5 reasons why students are resistant to meeting new people.

Part 2.

My last post covered our middle school’s first Synergy event. Hosted by Voices of DPMS. Each week at our middle school, a small group of 8th-grade students (Voices) leads the whole school in building relationships and building conversation skills. One of their most provocative lessons are called a series we call Synergy. The first Synergy event took place suddenly in the lunchroom. At this event, students were seated at tables with people they do not typically visit with on typical days.

To ease the awkward moments, where they weren’t sure what to discuss, conversation cards prompted conversation.

In the days following this disruptive event, I listened to participants which led me to encourage DPMS Voices students to create a survey. Students were asked to reflect on the event and give input into improvements for the future.

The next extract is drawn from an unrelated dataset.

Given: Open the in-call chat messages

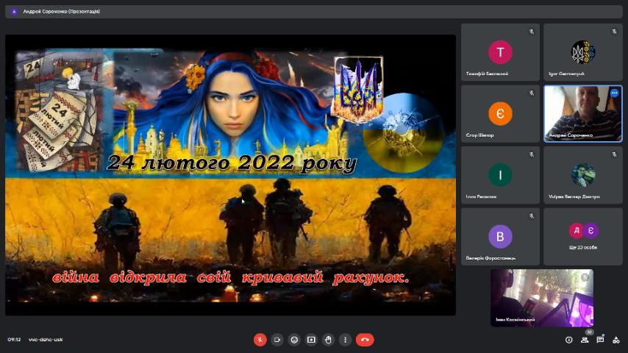Looking at the screenshot, I should (600, 340).
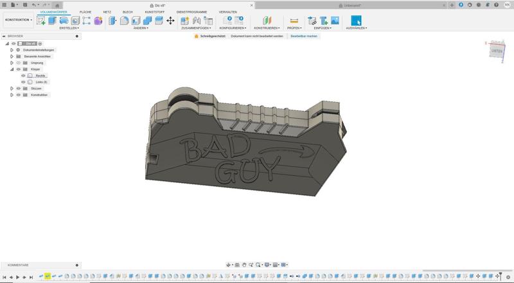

The response was expectedly mixed, but there were some unexpected results. In a conversation I had with an highly networked and privileged 8th grader, I learned that she was angry to be asked to talk to someone new. She said she did not want to learn about other people. She was very concerned about being associated with students who were not in her friend group. I asked her “Do you think other people want to learn about you?” Her reply surprised me. She had not considered that anyone else wanted to learn about her life and experience, but she smiled at the thought. She was more concerned about protecting her social status. I found this to be a common theme. Middle-schoolers believe to talk with a person outside of their group exposes them to expulsion from the group. They are afraid that their friends will shun them.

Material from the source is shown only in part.